- **AUSZUG ZUM LESEN**:
>>>>>

Laut dem Sprecher der Staatsanwaltschaft Ralf Roggenbuck werde „gegen Verantwortliche des Vereins“ ermittelt. Konkret gehe es um den Verdacht des Vorenthaltens und Veruntreuens von Arbeitsentgelt. Dieser wird laut Justizexperten häufig im Zusammenhang mit möglicher Schwarzarbeit erhoben. Roggenbuck sagte, die Staatsanwaltschaft untersuche einen vermuteten Tatzeitraum von vier Jahren zwischen 2006 und 2010. Im vergangenen Herbst habe es eine Durchsuchung der Geschäftsräume des Rückenwind-Vereins gegeben, die beschlagnahmten Akten würden noch ausgewertet.
Der Rückenwind e.V. gehört zu den größeren Sozialträgern in Potsdam und Umgebung. Laut Vereinsangaben können „förderungsbedürftige Personen“ dort Aus-, Fort- und Weiterbildungen in Sozialmaßnahmen und betreuten Beschäftigungsprojekten absolvieren. Ein-Euro-Jobber würden beschäftigt, so der Verein, ebenso könnten Straffällige gemeinnützige Arbeitsstunden ableisten, dazu gebe es Ehrenamtler und Helfer. Nach PNN-Informationen geht es bei den aktuellen Ermittlungen gerade um geringfügig Beschäftigte. Mehr als 100 von ihnen sollen vom Verein Extra-Zahlungen erhalten haben, vermutet werden versteckte Löhne. Dadurch könnten Beiträge zur Sozialversicherung vorenthalten worden sein. Das Gesetz sieht dafür eine Freiheitsstrafe von bis zu fünf Jahren oder Geldstrafe vor, in schweren Fällen sogar bis zu zehn Jahre Haft.

<<<<<

- **ARBEITSAUFTRÄGE**:
1: Beantworte anhand des Textauszugs über die Ermittlungen gegen den Rückenwind e.V. die folgenden Fragen:
(a) Welchen Tatzeitraum untersucht die Staatsanwaltschaft?
(b) Wann fand die Durchsuchung der Geschäftsräume statt?
(c) Wie viele geringfügig Beschäftigte sollen Extra-Zahlungen vom Verein erhalten haben?
2: Schreibe den Abschnitt des Textauszugs, der bei „Der Rückenwind e.V.“ beginnt und bei „zehn Jahre Haft.“ endet, noch einmal ab und tausche dabei „Potsdam“ gegen „Brandenburg“ aus.

Einträge zum Zeigen auf Wörter und Elemente
>>>>>

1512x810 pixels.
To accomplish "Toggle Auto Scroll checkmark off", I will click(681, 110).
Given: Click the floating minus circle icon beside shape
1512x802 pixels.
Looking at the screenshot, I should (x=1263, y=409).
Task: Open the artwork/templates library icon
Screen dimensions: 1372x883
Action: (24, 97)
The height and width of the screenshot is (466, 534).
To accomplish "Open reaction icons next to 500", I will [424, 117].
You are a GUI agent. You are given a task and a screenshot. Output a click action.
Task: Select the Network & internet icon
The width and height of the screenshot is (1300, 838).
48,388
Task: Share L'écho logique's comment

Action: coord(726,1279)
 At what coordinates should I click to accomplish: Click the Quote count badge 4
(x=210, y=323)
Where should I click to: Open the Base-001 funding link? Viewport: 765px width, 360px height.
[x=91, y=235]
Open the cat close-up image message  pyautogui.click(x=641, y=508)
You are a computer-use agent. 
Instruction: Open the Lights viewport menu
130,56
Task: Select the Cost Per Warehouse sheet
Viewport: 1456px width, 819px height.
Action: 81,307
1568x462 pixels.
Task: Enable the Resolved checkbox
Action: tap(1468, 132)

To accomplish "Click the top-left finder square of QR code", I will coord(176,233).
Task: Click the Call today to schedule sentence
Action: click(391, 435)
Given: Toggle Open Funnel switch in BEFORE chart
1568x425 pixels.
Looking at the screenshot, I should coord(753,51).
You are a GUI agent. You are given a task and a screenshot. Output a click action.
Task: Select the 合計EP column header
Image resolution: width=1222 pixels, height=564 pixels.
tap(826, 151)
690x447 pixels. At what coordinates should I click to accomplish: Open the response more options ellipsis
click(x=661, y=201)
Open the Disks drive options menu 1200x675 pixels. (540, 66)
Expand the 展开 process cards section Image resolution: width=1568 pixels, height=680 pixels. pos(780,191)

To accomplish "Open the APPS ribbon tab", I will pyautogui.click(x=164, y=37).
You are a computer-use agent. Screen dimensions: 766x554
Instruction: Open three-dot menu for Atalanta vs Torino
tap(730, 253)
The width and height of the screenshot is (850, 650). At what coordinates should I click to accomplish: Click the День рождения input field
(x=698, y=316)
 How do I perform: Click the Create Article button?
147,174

<<<<<

- **LÖSUNGEN**:
1:
(a) Einen vermuteten Tatzeitraum von vier Jahren zwischen 2006 und 2010.
(b) Im vergangenen Herbst.
(c) Mehr als 100.

2:
Der Rückenwind e.V. gehört zu den größeren Sozialträgern in Brandenburg und Umgebung. Laut Vereinsangaben können „förderungsbedürftige Personen“ dort Aus-, Fort- und Weiterbildungen in Sozialmaßnahmen und betreuten Beschäftigungsprojekten absolvieren. Ein-Euro-Jobber würden beschäftigt, so der Verein, ebenso könnten Straffällige gemeinnützige Arbeitsstunden ableisten, dazu gebe es Ehrenamtler und Helfer. Nach PNN-Informationen geht es bei den aktuellen Ermittlungen gerade um geringfügig Beschäftigte. Mehr als 100 von ihnen sollen vom Verein Extra-Zahlungen erhalten haben, vermutet werden versteckte Löhne. Dadurch könnten Beiträge zur Sozialversicherung vorenthalten worden sein. Das Gesetz sieht dafür eine Freiheitsstrafe von bis zu fünf Jahren oder Geldstrafe vor, in schweren Fällen sogar bis zu zehn Jahre Haft.